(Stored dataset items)
↓
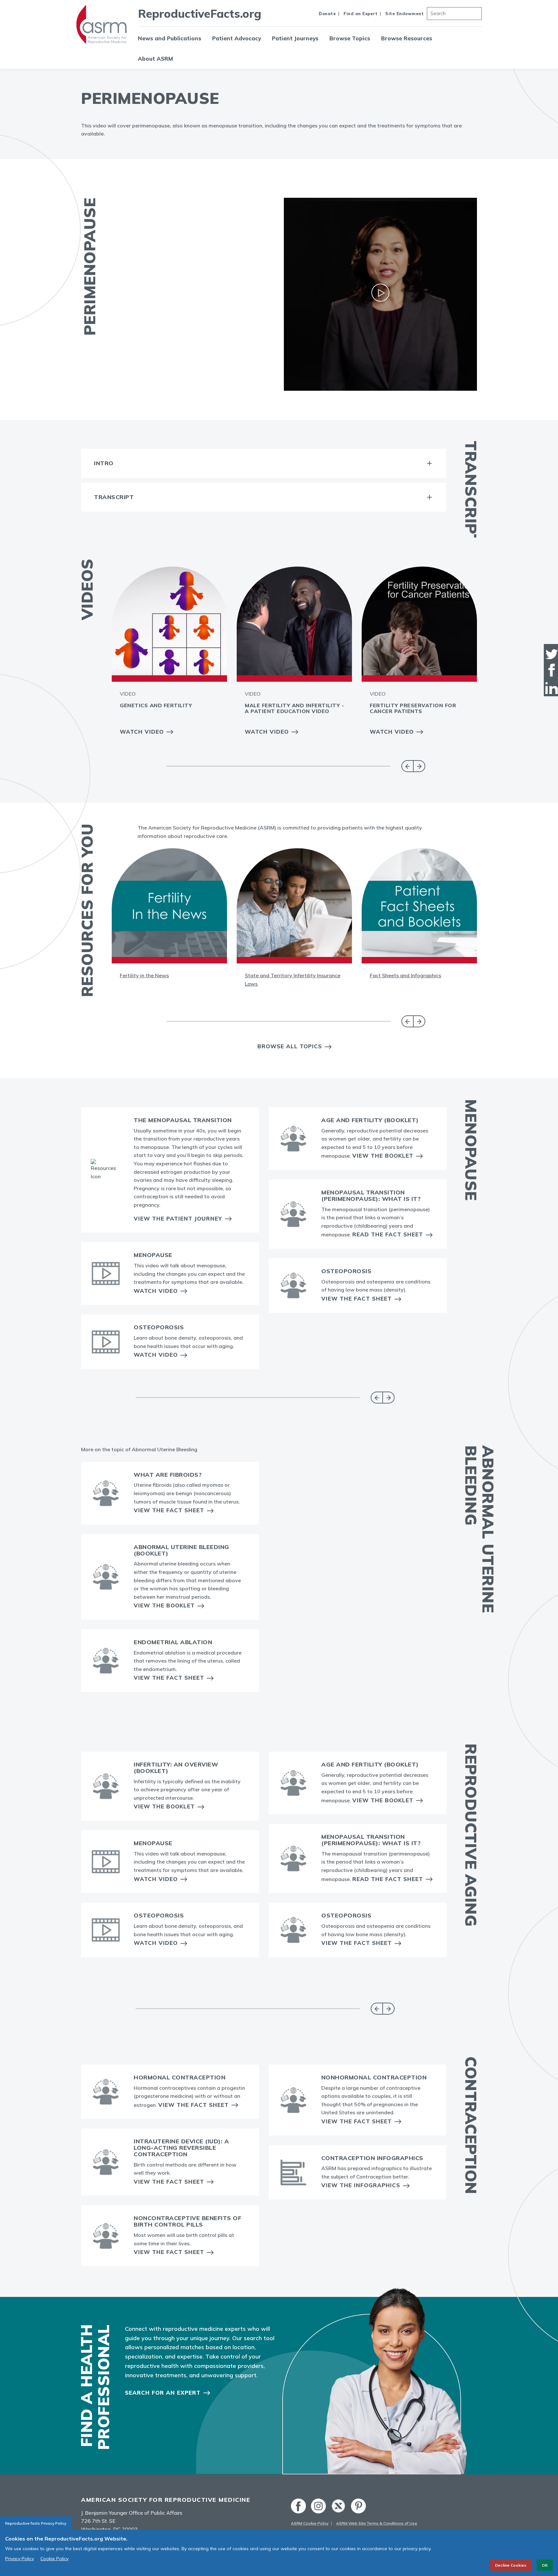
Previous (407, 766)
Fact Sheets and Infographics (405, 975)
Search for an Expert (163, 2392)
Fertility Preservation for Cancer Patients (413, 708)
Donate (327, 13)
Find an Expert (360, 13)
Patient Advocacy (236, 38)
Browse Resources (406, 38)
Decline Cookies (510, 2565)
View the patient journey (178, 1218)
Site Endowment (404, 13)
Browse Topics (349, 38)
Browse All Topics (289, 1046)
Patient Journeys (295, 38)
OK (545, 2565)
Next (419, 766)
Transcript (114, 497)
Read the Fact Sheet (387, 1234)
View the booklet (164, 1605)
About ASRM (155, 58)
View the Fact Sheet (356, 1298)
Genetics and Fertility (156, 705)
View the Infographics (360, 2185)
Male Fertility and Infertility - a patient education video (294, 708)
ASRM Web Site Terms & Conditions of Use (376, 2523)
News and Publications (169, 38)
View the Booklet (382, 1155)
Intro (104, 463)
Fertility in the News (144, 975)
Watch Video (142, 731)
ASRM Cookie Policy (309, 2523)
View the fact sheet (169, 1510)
↑
↓
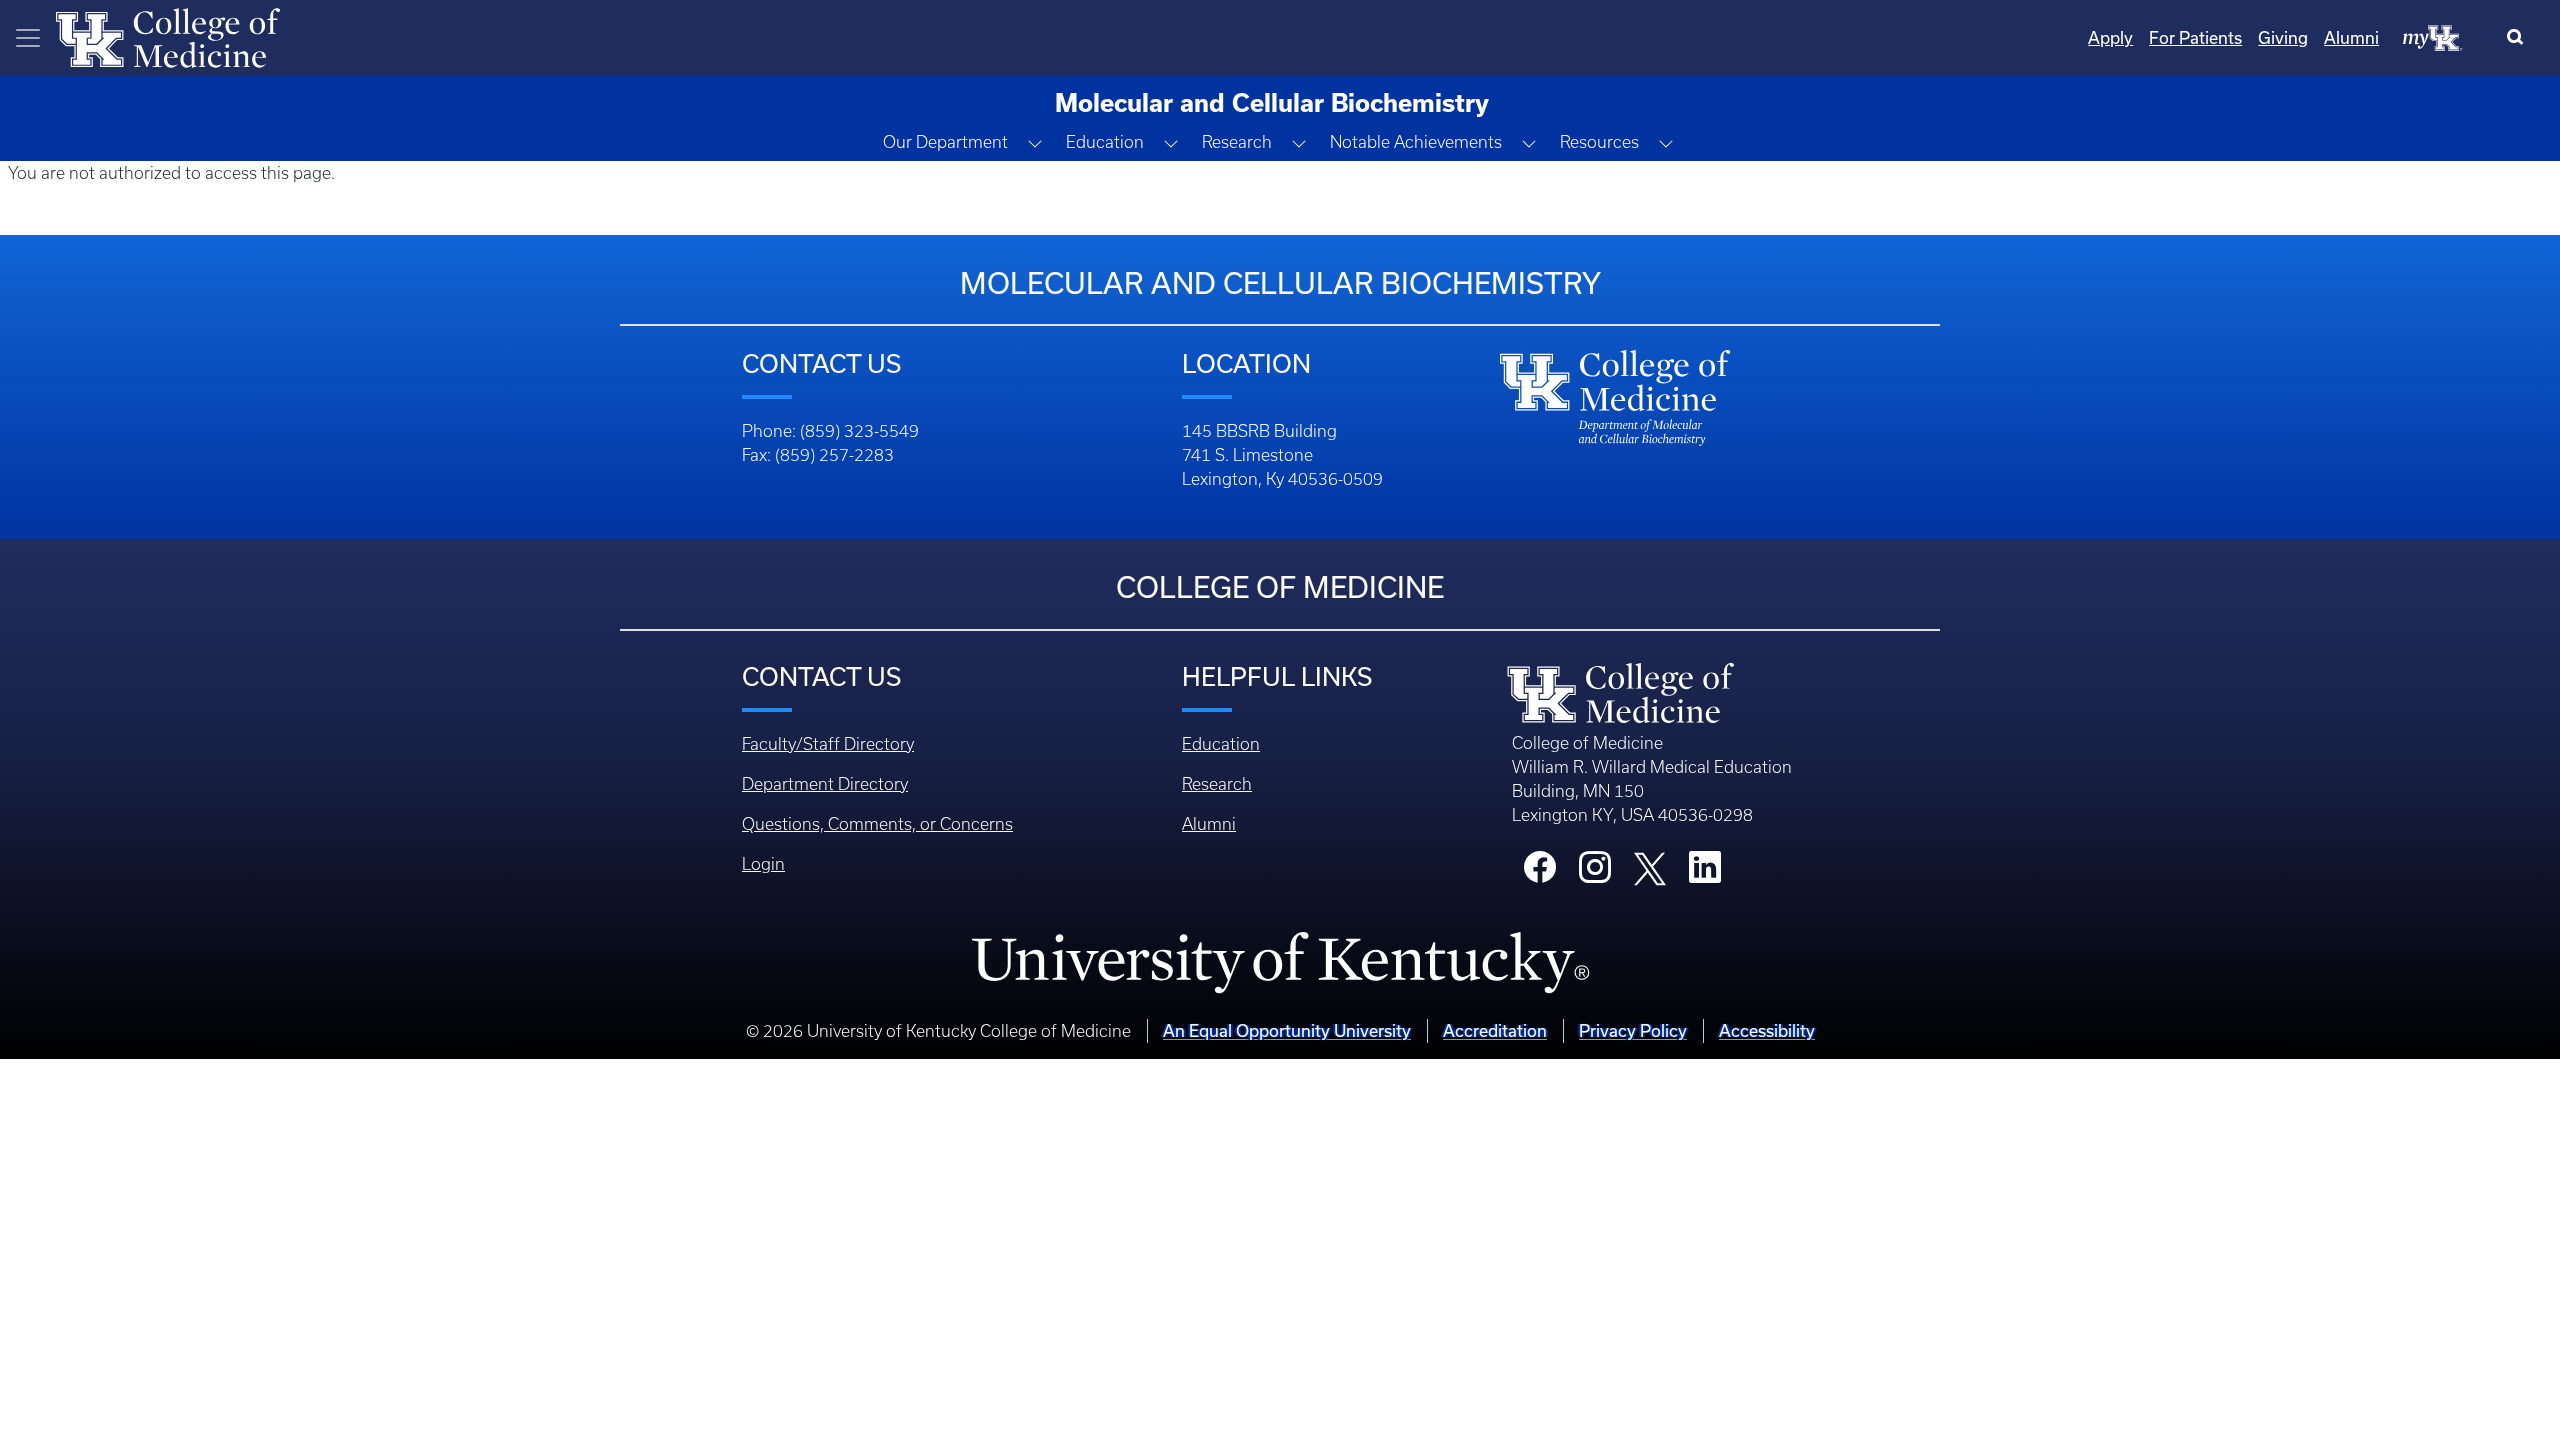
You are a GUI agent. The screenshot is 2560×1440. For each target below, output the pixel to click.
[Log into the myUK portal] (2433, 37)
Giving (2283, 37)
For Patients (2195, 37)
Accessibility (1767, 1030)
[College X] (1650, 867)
↑
What you need to do. Filter the records above and copy every line that contains the word "Site".

The completed task.
Site Endowment (404, 13)
ASRM Web Site Terms & Conditions of Use (376, 2523)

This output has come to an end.